Si commemora oggi il venticinquesimo anniversario della tragica morte di Antonio Cezza, il valoroso carabiniere tranese assassinato a Melfi il 17 luglio 1990, a soli 26 anni, per sventare una rapina fuori del servizio. Cezza avrebbe poi meritato la medaglia d’argento al valor militare alla memoria.
A lui sono già intitolate le caserme dei carabinieri di Trani e San Nicola di Melfi, la sezione cittadina dell’Associazione nazionale carabinieri, la scuola elementare di via Grecia, la piazza fra via Gualandi, via Caposele e via Madre Anna Ventura, un’aula di lezione del liceo classico Francesco De Sanctis ed un torneo di pallacanestro (sospeso da tre anni), lo sport che Antonio praticava.

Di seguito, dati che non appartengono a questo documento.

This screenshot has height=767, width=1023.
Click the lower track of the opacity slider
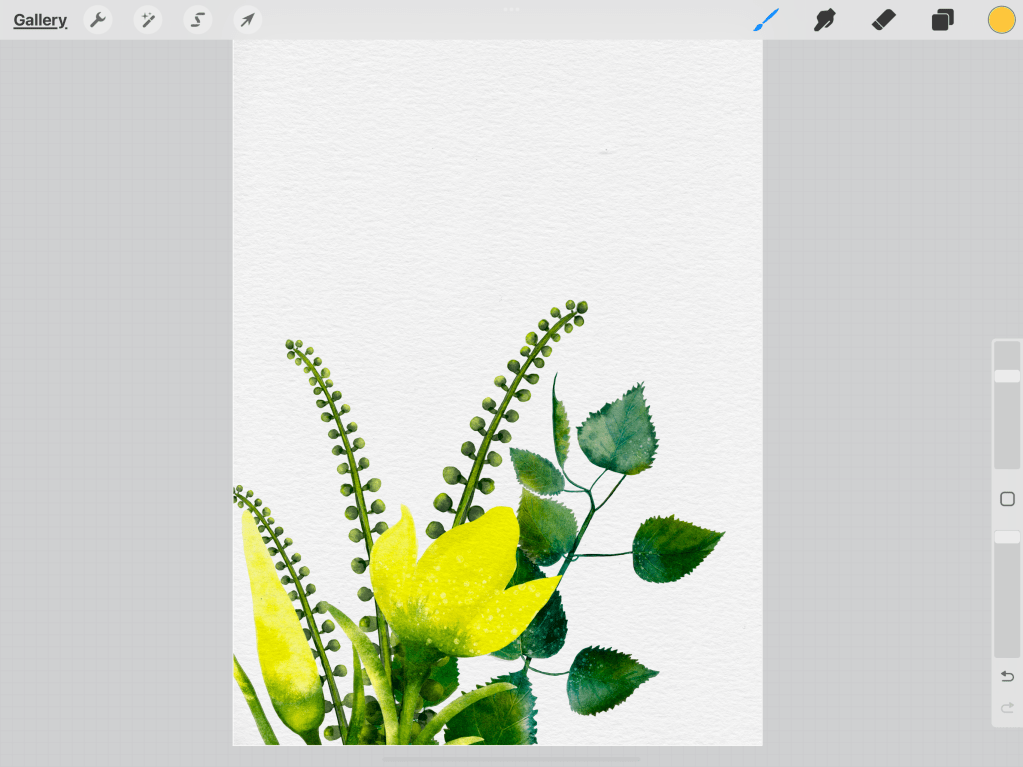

Purtroppo, presa da tante emergenze, oggi Trani potrebbe non fare in tempo a spendere un minuto formale per il caro Antonio. Noi ci proviamo con queste poche, indegne righe, accomunando in un ideale abbraccio non solo la famiglia Cezza, ma anche Teresa, cui la vita ha riservato recentemente altre amarezze che solo una donna della sua tempra potrà, ancora una volta, affrontare e superare.